Hamburg

Johan Muyle

Galerie Ascan Crone

This exhibition of Johan Muyle’s rotating, blinking, and tinkling works would have fascinated and entertained children. Between the individual works stuffed animals tumbled about, giving the entire scene a macabre atmosphere. A monkey surrounded by ivy extended his arm to beg; two Pomeranians played with each other in a baby carriage. Each work seemed to transport the viewer back to a time of individual mythologies and surrealistic games. A strange combination of devotional objects, sawed-up furniture, and tin cans created this time warp, which, with its tendency toward private mysticism, harkened back to the early ’70s.

Muyle brings objects together that don’t seem to belong together, yet they grow together and fuse. Despite this, some of the works have no inner cohesiveness. In Musizierende Gesellschaft (Musical society, 1990), a chair with sawed-off legs on a table with one-half of a clay figure on it, followed by a wire structure and a vase, revealed a near-annihilation of the constituent materials.

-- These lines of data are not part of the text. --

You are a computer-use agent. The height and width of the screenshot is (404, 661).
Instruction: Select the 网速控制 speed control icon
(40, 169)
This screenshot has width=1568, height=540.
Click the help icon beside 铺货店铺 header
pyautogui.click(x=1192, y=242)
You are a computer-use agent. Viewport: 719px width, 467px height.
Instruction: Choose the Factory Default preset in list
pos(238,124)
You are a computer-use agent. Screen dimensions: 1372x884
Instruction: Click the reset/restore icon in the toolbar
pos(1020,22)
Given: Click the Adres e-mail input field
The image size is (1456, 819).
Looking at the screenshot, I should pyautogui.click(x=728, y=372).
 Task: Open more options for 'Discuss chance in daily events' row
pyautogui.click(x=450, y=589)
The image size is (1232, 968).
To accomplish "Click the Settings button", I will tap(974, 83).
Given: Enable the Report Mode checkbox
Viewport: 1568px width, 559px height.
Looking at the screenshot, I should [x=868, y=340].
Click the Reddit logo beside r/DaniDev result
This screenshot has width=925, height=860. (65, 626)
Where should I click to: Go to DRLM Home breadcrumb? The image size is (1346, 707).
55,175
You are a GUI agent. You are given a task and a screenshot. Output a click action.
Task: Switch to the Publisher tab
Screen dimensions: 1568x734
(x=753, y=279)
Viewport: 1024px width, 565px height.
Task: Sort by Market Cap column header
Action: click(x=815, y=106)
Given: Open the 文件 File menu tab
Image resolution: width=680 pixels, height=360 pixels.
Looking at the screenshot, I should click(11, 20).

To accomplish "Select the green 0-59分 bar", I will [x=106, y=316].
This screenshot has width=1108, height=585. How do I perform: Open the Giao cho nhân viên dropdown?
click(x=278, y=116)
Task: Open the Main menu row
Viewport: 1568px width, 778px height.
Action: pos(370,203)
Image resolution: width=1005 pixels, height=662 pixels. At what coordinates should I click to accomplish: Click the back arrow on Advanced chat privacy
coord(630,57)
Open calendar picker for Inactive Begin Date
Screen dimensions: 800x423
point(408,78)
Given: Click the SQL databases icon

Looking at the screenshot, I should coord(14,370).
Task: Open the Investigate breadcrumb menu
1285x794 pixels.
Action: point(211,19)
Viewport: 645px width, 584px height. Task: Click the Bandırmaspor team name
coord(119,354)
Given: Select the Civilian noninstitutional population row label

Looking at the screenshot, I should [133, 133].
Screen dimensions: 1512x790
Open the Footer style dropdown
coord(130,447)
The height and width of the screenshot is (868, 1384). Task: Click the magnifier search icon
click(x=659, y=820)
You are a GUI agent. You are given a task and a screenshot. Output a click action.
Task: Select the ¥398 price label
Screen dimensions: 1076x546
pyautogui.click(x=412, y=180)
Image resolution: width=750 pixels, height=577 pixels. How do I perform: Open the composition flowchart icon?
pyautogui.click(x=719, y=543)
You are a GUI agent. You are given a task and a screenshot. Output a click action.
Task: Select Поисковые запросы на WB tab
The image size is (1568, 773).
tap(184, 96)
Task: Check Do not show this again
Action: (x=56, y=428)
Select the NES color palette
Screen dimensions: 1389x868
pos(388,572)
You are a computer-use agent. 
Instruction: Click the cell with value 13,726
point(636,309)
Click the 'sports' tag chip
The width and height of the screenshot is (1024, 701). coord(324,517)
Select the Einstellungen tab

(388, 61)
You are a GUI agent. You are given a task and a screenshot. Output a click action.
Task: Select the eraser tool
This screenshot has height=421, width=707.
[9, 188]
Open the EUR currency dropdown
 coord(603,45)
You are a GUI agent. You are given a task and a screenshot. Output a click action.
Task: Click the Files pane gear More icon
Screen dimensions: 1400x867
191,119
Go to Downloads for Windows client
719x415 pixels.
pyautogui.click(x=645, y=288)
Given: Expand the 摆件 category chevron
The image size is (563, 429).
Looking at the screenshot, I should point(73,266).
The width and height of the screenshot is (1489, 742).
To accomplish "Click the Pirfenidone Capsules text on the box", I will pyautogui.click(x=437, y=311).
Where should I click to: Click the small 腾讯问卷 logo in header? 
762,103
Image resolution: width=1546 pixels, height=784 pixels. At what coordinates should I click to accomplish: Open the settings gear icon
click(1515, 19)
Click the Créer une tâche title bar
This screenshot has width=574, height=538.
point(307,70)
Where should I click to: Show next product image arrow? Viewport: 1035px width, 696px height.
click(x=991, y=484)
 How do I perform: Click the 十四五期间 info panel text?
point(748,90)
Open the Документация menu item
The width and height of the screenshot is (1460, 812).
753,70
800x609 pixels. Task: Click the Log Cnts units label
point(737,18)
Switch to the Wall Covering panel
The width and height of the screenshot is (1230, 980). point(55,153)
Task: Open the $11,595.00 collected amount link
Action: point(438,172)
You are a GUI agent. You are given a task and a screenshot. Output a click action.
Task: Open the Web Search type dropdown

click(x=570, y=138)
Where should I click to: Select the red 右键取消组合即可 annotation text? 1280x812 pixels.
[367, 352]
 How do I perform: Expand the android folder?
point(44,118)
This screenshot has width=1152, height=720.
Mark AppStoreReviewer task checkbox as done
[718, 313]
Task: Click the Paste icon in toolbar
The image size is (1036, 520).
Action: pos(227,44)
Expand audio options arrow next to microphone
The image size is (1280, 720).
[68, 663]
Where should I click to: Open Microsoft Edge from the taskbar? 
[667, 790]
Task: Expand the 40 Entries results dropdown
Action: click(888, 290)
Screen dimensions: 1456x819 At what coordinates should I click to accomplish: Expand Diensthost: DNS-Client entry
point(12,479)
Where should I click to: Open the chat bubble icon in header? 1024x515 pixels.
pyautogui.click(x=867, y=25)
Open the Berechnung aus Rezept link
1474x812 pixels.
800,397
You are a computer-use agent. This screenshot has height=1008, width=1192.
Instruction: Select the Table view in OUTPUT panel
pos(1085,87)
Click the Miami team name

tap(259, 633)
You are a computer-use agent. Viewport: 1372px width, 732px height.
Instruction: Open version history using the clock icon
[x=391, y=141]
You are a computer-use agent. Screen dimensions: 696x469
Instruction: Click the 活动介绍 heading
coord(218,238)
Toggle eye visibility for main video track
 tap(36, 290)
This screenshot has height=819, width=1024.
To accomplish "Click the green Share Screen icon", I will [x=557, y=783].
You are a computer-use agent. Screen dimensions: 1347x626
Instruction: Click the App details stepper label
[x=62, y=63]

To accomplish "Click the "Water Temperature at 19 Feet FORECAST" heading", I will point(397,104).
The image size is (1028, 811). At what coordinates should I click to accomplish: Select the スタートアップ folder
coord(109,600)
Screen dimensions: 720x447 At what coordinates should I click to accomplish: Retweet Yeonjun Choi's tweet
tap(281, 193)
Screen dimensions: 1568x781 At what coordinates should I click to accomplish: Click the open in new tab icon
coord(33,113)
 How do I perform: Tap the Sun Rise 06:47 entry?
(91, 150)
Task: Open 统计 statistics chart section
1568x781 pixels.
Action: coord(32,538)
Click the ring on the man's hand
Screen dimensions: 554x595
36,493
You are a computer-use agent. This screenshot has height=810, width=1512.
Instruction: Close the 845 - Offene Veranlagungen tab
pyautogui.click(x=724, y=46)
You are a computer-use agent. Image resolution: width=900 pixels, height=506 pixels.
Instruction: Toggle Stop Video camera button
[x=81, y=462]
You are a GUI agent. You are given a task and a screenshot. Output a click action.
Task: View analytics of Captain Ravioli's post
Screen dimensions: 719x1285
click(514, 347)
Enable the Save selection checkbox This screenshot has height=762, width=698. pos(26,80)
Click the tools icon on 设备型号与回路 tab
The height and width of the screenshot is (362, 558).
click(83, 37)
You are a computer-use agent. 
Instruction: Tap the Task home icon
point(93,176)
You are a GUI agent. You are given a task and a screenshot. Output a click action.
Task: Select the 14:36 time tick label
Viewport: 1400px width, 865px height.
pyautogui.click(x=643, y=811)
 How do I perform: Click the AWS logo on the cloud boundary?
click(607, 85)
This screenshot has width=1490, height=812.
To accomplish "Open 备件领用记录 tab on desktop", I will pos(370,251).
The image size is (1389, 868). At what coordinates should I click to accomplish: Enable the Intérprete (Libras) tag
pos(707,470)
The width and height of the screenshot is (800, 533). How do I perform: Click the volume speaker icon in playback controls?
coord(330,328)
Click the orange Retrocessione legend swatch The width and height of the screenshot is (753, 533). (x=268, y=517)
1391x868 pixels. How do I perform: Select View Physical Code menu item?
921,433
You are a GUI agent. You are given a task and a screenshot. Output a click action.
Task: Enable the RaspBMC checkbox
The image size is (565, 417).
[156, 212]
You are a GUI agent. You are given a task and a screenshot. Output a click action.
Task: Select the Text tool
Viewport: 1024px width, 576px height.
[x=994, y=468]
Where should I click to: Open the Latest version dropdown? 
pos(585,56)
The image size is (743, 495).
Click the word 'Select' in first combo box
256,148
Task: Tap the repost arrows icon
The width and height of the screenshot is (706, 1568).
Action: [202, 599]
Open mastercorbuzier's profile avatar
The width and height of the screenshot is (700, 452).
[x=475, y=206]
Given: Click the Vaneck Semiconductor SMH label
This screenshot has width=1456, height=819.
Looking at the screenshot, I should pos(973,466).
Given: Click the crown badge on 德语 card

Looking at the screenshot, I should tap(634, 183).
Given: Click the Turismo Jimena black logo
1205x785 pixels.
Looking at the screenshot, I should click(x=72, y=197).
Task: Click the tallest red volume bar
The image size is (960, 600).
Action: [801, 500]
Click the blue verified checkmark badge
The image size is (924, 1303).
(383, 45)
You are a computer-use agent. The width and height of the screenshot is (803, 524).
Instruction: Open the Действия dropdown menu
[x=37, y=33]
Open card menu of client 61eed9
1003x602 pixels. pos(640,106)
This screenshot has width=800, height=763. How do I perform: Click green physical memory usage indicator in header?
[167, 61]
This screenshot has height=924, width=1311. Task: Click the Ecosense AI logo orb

Additionally the wire structure was heated by electricity, and the warm air it created caused a propeller above the work to rotate. Other works—mostly small devotional statues—also had propellers, still others revealed their mechanical inner life with rotating wheels or slowly turning cylinders. Titles such as Madonne (Madonna, 1990), Enfers (Hell, 1990), Le second Martyre de la Pietà (The second martyrdom of the Pietà, 1987) pun with religion, adding yet another level of speculation to these works.

Entering the gallery, you were greeted by a life-size wax figure. In his hand the figure was pulling a small car with a camera in it, painted upward. It would best be used for shots from underneath. These shots would look up skirts, so to speak, and announce an art that is neither ponderous nor all too serious.

Wolf Jahn

Translated from the German by Charles V. Miller.